Vor dem Wiener MQ demonstierten spanische Studenten für die neue griechische Regierung - und protestierten gegen die Sparpolitik in ihrer Heimat. Solange gesparrt wird, wollen sie nicht zurückkehren.

Die spanische Organisation "Marea Granate" setzt sich fern der Heimat für ein Ende der Sparpolitik ein - auch in Wien. Viele Studierende verlassen nach wie vor wegen der schlechten Jobaussichten das Land.

Wien - "Die Siesta ist vorbei!" - Mit diesem Kampfspruch engagiert sich Marea Granate, eine Organisation, die politische Aktionen von Exil-Spaniern weltweit koordiniert. Marea Granate bedeutet so viel wie "Weinrote Flut" und steht symbolisch für Auswanderung - Rot ist die Farbe spanischer Reisepässe. Heute demonstrieren die Mitglieder gemeinsam mit der griechischen Gruppe Solidarity-4All für die Regierung Tsipras. Alle hoffen auf ein Ende der europäischen Sparpolitik. In Spanien führten 2012/2013 Milliardenkürzungen im Bildungsbereich zu Aufregung. Auf einen Schlag erhöhte die Regierung die Studiengebühren für Bachelorprogramme in manchen Regionen um zwei Drittel. Für viele Studierende bedeutete das, dass sie ihr Studium abbrechen mussten - oder gar nicht damit beginnen konnten.

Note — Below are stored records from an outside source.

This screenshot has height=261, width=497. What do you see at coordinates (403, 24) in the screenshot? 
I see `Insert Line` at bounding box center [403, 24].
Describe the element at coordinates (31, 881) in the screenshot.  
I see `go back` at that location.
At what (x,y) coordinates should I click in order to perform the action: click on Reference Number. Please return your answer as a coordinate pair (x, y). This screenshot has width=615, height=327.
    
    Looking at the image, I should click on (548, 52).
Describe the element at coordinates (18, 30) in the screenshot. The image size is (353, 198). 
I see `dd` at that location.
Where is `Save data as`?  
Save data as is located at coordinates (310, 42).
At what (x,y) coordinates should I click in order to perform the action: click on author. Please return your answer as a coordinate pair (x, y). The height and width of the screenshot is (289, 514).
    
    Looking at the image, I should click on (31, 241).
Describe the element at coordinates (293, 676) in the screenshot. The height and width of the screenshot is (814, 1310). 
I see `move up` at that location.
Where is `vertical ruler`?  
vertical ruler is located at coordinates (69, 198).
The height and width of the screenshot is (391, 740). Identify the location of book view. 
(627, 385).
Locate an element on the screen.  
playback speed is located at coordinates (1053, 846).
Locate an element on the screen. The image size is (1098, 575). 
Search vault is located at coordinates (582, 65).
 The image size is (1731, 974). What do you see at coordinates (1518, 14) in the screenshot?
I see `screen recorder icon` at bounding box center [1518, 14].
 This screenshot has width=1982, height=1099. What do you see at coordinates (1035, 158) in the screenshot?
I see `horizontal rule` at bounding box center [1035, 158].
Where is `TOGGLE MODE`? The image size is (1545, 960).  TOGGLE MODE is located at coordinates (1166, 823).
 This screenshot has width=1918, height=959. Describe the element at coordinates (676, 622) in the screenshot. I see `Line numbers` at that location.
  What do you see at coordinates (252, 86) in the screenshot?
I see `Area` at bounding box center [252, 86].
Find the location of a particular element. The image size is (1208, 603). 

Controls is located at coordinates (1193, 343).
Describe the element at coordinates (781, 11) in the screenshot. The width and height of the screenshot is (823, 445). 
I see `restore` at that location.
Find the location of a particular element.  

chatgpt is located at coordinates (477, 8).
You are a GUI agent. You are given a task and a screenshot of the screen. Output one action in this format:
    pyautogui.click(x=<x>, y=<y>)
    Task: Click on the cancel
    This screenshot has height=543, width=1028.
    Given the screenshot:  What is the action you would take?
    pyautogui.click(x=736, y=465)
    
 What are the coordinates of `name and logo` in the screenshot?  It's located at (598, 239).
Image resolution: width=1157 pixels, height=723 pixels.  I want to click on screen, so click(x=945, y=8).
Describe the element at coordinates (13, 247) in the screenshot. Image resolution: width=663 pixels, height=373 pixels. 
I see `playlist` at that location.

Auch die Gebühren für Masterprogramme sind bis zu 170 Prozent gestiegen, wer das Erasmus-Programm nutzt, bekommt kaum noch finanzielle Unterstützung vom Staat.

All das sind Gründe für Studierende und Uni-Absolventen, ihrer Heimat den Rücken zu kehren. "Wir werden praktisch rausgeschmissen", sagt Marta Rodríguez, Aktivistin bei Marea Granate. Aus der letzten Eurobarometer-Umfrage geht hervor, dass sieben von zehn jungen Spaniern planen, ihre Heimat zu verlassen. England, Deutschland und Lateinamerika zählen zu den beliebtesten Destinationen. Aber auch hierzulande steigt die Zahl der spanischen Zuwanderer kontinuierlich an. Während 2010 weniger als 3000 Spanier in Österreich lebten, ist die Community nun bereits auf rund 5600 angewachsen.

Bildungselite wandert ab


Rodríguez ist eine aus der Community. Die 27-Jährige ist 2008 für ihren PhD nach Wien gezogen, nach ihrem Chemiestudium in Madrid. Hier seien die Studienbedingungen paradiesisch - im Gegensatz zu Spanien, wo sich PhD- und Postdoc-Studierende komplett selbst finanzieren müssen. Auch nach dem Abschluss sind die Aussichten nicht besser: Die Arbeitslosigkeit unter Jungakademikern liegt derzeit bei 25 Prozent.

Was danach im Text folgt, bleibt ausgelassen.